Crabwalk is a lightweight SQL orchestrator built on top of DuckDB. It processes SQL files in a folder, determines dependencies, and runs them in the correct order.
- SQL Orchestration: Automatically determine the execution order of SQL queries based on dependencies
- Flexible Output Types: Configure outputs as tables, views, or files (Parquet, CSV, JSON)

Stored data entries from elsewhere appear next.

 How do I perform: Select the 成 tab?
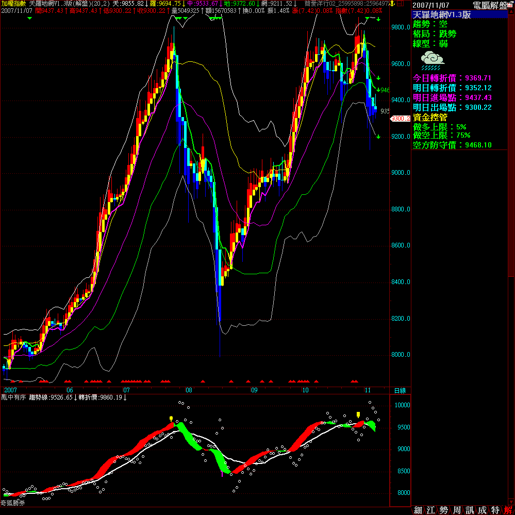[482, 510]
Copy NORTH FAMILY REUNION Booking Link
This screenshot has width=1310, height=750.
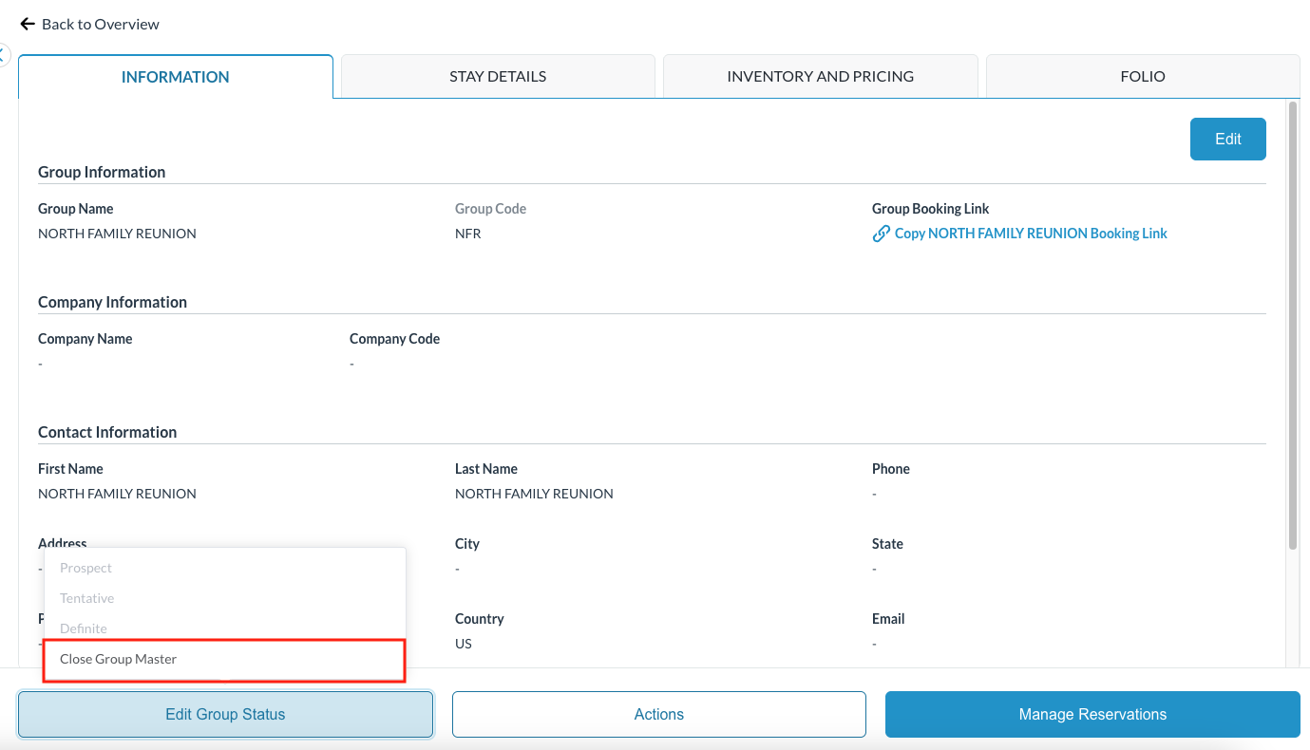click(x=1031, y=234)
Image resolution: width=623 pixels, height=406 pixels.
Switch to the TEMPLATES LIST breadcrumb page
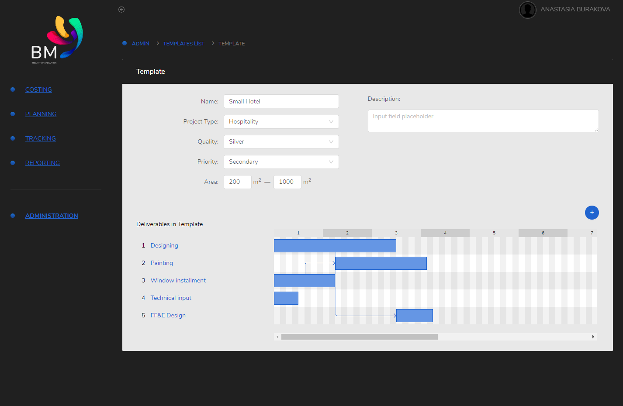[183, 43]
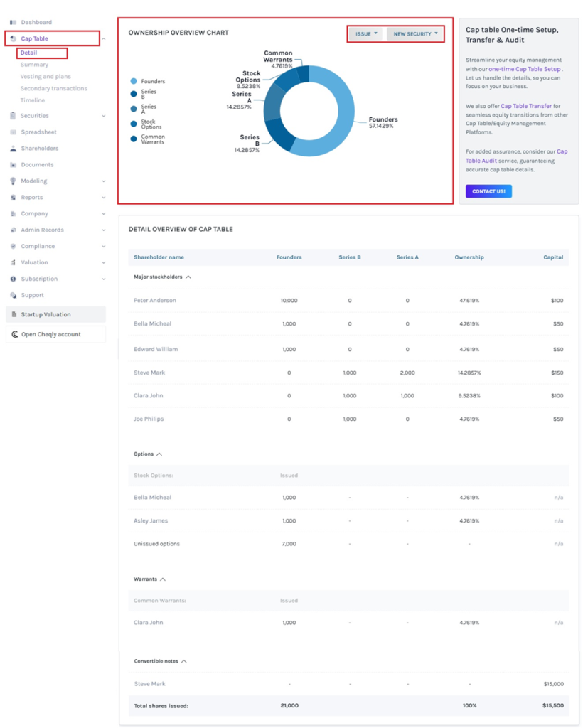Click the Spreadsheet icon in sidebar

point(13,132)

- Model-level Configuration: Set output types and other options at the model level using SQL comments
- Schema Generation: Generate detailed XML database schema including tables, columns, and relationships
- Column-level Lineage: Track data lineage at the column level to understand data flow
- Schema Visualization: Create interactive HTML visualizations of database schemas and dependencies
- S3 Integration: Backup and restore your DuckDB database to/from S3 (optional)
- Lightweight: Minimal dependencies, fast execution
- Environment Variables: Support for environment variables in SQL queries
# Clone the repository
git clone https://github.com/definite-app/crabwalk.git
cd crabwalk
# Build the project
cargo build --release
# Optional: Build with S3 support
cargo build --release --features s3
The project includes a simple example you can run to see Crabwalk in action:
# Clone the repository
git clone https://github.com/definite-app/crabwalk.git
cd crabwalk
# Build and run the example
cargo run # Will use the default-run binary (crabwalk)

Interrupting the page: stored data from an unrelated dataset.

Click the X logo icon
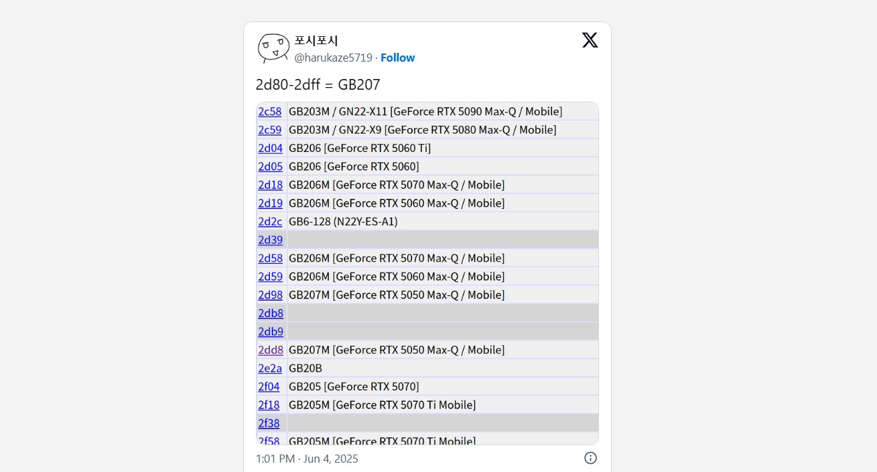The width and height of the screenshot is (877, 472). click(x=590, y=40)

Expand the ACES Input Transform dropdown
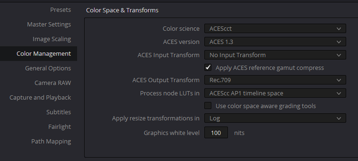coord(275,55)
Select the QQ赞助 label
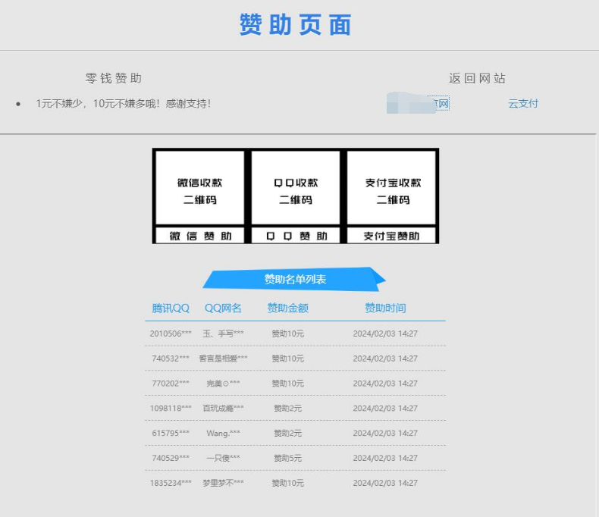The width and height of the screenshot is (599, 517). point(296,236)
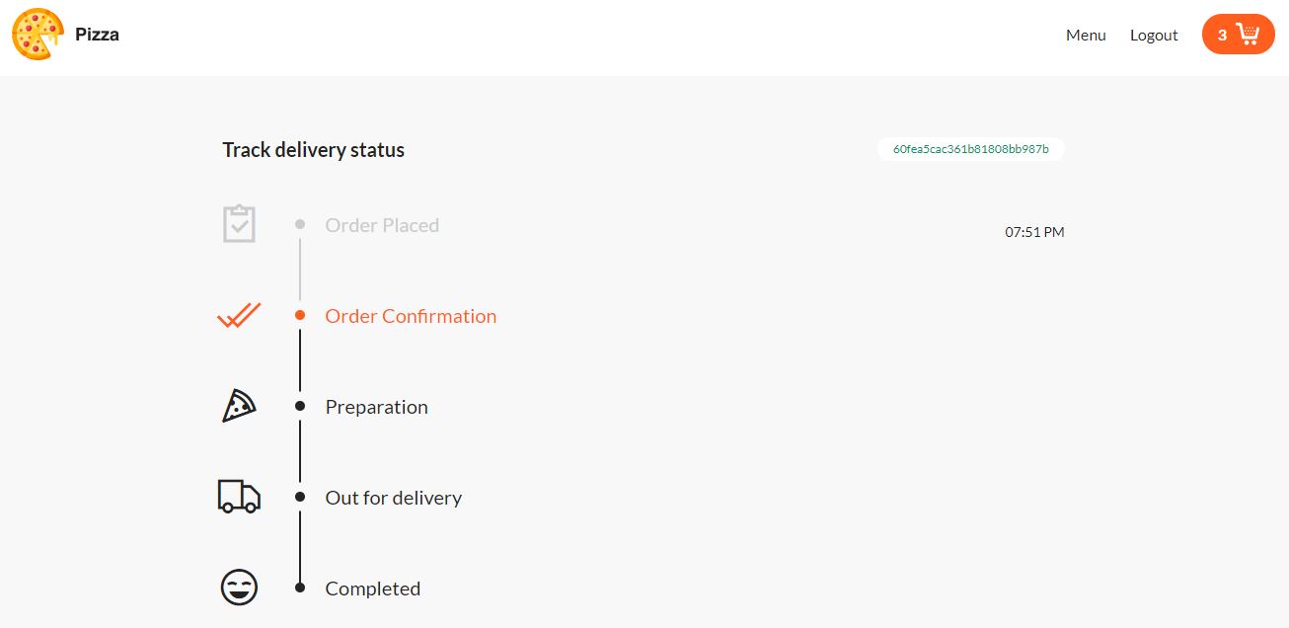
Task: Click the delivery truck icon
Action: pos(239,497)

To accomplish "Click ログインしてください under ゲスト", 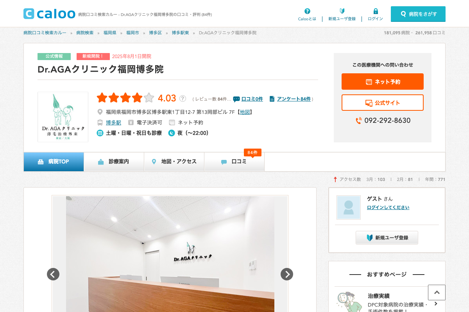I will [388, 207].
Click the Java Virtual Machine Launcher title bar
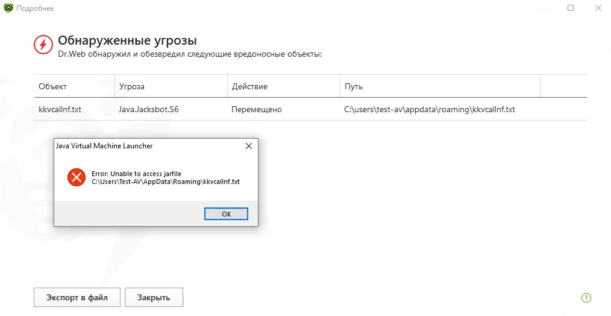The height and width of the screenshot is (316, 611). click(133, 146)
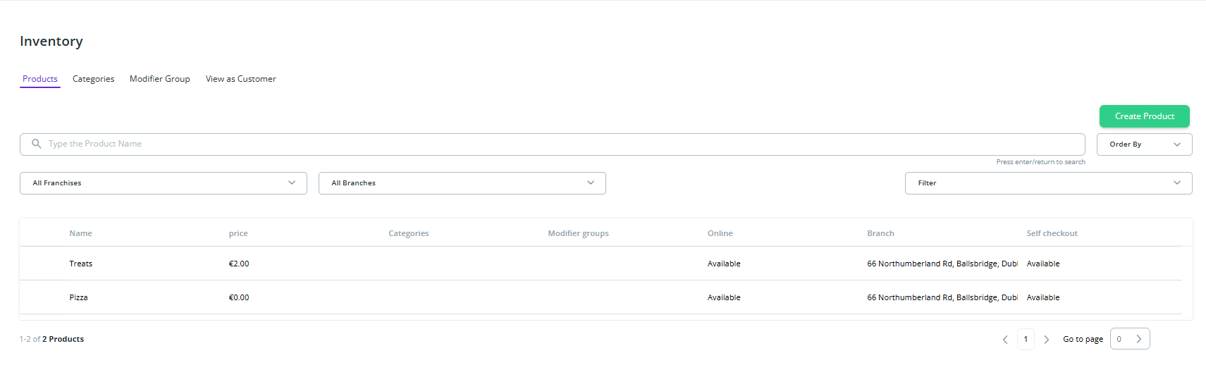Click the Name column header
Screen dimensions: 1206x377
80,233
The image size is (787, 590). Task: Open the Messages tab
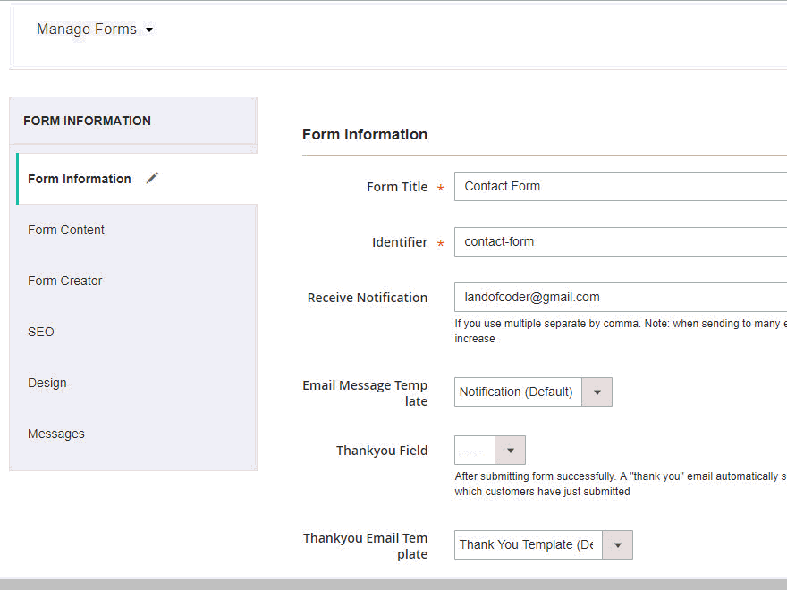(56, 434)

# Or specify the binary explicitly
# cargo run --bin crabwalk
# Examine the output lineage diagram
cat examples/simple/lineage.mmd
# Or view the lineage diagram in Mermaid Live Editor via the URL provided in the output
The example processes these files:
examples/simple/staging/stg_customers.sql
- A simple customers tableexamples/simple/staging/stg_orders.sql
- A simple orders tableexamples/simple/marts/customer_orders.sql
- Joins customers and orders with model-level config:@config: {output: {type: "view"}}
examples/simple/marts/order_summary.sql
- Creates order metrics by customer with model-level config:@config: {output: {type: "parquet", location: "./output/order_summary.parquet"}}
This example demonstrates several key features:
- Automatic dependency resolution (Crabwalk figures out the correct execution order)

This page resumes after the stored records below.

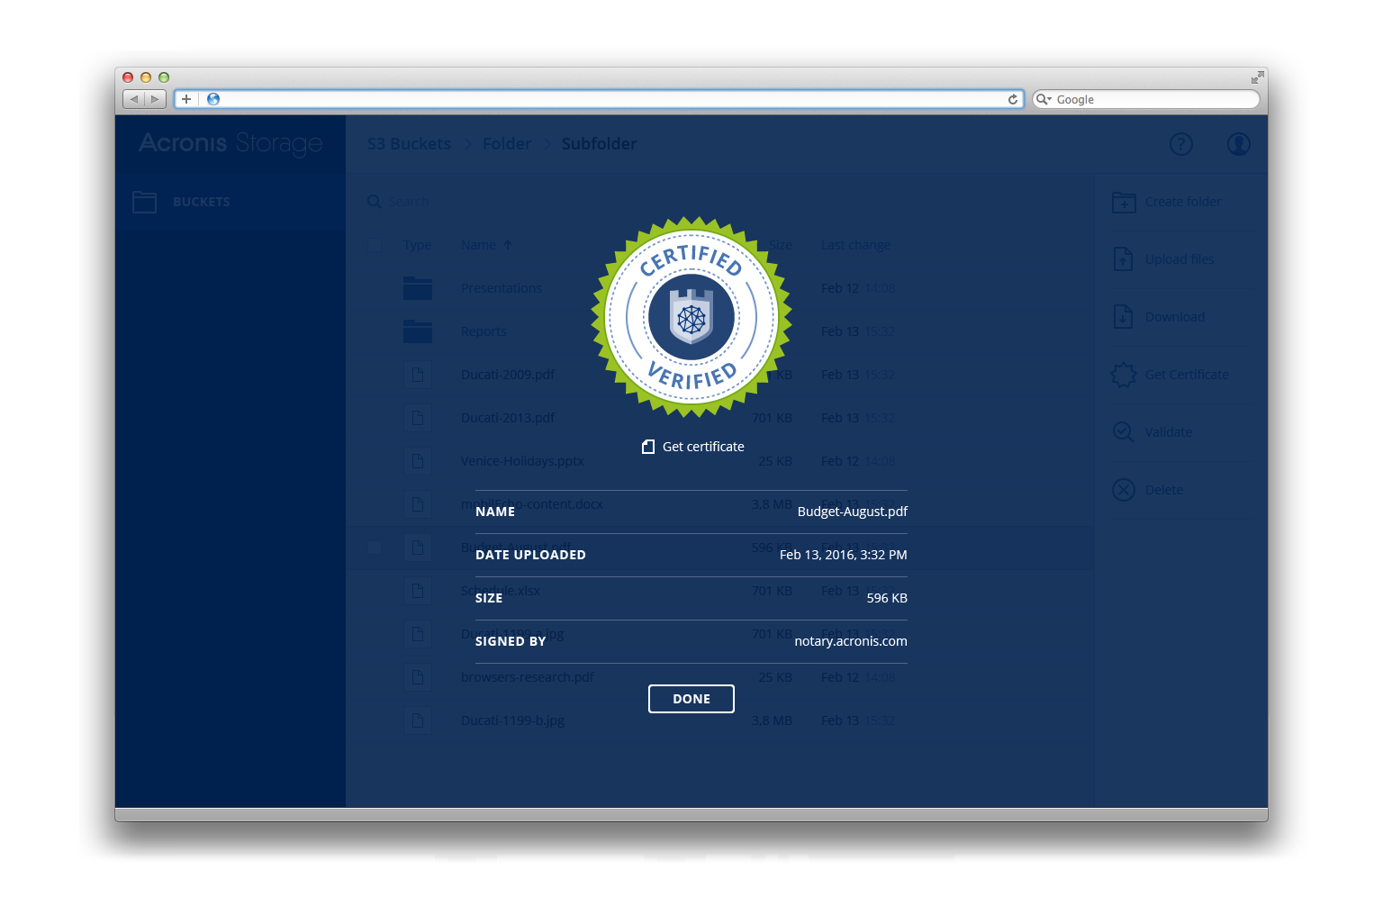The height and width of the screenshot is (915, 1383).
Task: Click the Download icon in the sidebar
Action: [1124, 317]
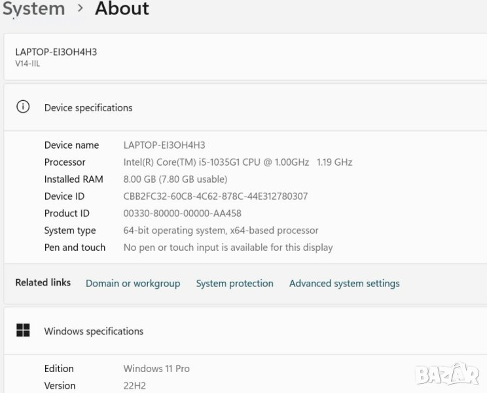Click the 64-bit operating system type value

tap(221, 231)
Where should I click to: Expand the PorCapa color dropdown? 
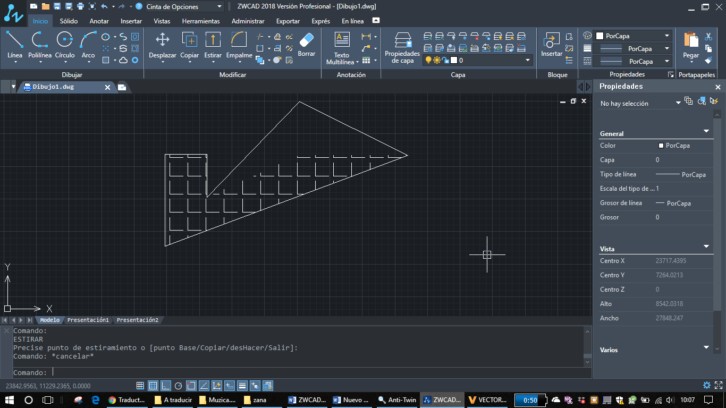pyautogui.click(x=667, y=36)
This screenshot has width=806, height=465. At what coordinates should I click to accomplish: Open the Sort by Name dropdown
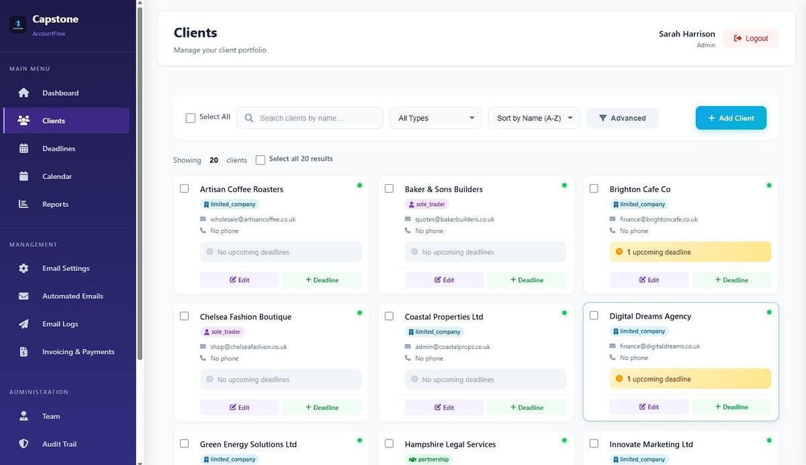(x=535, y=118)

- Model-level configuration through SQL comments
- Support for both tables and views
- Parquet file output
- Lineage diagram generation with Mermaid Live Editor integration
# Run SQL transformations
crabwalk run ./sql --db my_database.duckdb --schema transform
# Use different output types
crabwalk run ./sql --output-type view
crabwalk run ./sql --output-type parquet --output-location ./data/parquet
# Generate database schema XML
crabwalk --schema-only --schema-file schema.xml ./sql
# Generate schema visualization
crabwalk visualize --format html --output schema.html --columns ./sql
# Launch the web application for interactive visualization
crabwalk app --open
# Backup the database to S3
crabwalk backup --db my_database.duckdb --bucket my-bucket --access-key XXX --secret-key YYY
# Restore the database from S3
crabwalk restore --db my_database.duckdb --bucket my-bucket --access-key XXX --secret-key YYY
You can configure models directly in SQL files using comments:
-- @config: {output: {type: "view"}}
SELECT * FROM source_table
-- Or for file outputs:
-- @config: {output: {type: "parquet", location: "./output/custom_{table_name}.parquet"}}
SELECT * FROM source_table
- Crabwalk analyzes SQL files in the specified folder
- It parses the SQL syntax to extract table dependencies
- It builds a directed graph of dependencies and performs a topological sort
- It executes the SQL files in the correct order
- It creates outputs based on configuration (tables, views, or files)
- Only DuckDB is supported as the backend/dialect
- Python transformations are not yet supported
Crabwalk automatically generates lineage diagrams to visualize dependencies between your SQL models:
# Generate lineage diagram for SQL files in a directory
crabwalk --lineage-only ./sql_folder
This creates:
- A
lineage.mmd
file in the specified directory containing the Mermaid diagram definition - A Mermaid Live Editor URL that allows you to view and edit the diagram in your browser
Example diagram:
graph TD
customer_orders
stg_orders
stg_customers
order_summary
stg_orders --> customer_orders
stg_customers --> customer_orders
stg_orders --> order_summary
The generated URL uses proper compression and encoding to ensure it works correctly with the Mermaid Live Editor.
Crabwalk can generate detailed XML database schemas that include table structures, column information, and dependencies:
# Generate schema XML file
crabwalk --schema-only --schema-file schema.xml ./sql_folder
This creates an XML file with:
- Detailed table definitions
- Column information including data types and relationships
- Source dependencies between tables
- Lineage information showing data transformations
For a simple way to visualize your schema, use the visualization tool to generate static HTML:
# Generate HTML schema visualization with column-level details
crabwalk visualize --format html --output schema.html --columns ./sql_folder
The visualization tool provides:
- Interactive HTML view of your database schema
- Table and column details in a readable format
- Entity-relationship diagram using Mermaid
- Column-level lineage tracking (with
--columns
flag) - Export options for SVG and PNG
For a fully interactive experience, Crabwalk includes a web application:
# Launch the web application
crabwalk app
# Launch with a specific port
crabwalk app --port 8080
# Launch and automatically open in your browser
crabwalk app --open
The web application allows you to:
- Upload and view schema XML files
- Visualize Mermaid lineage diagrams
- Browse SQL files
- Explore your data transformations in a user-friendly interface
- Visualize column-level relationships
- Share visualizations with your team
- The "error code: 0" messages in the output are from DuckDB and indicate successful operations. These can be safely ignored.
MIT License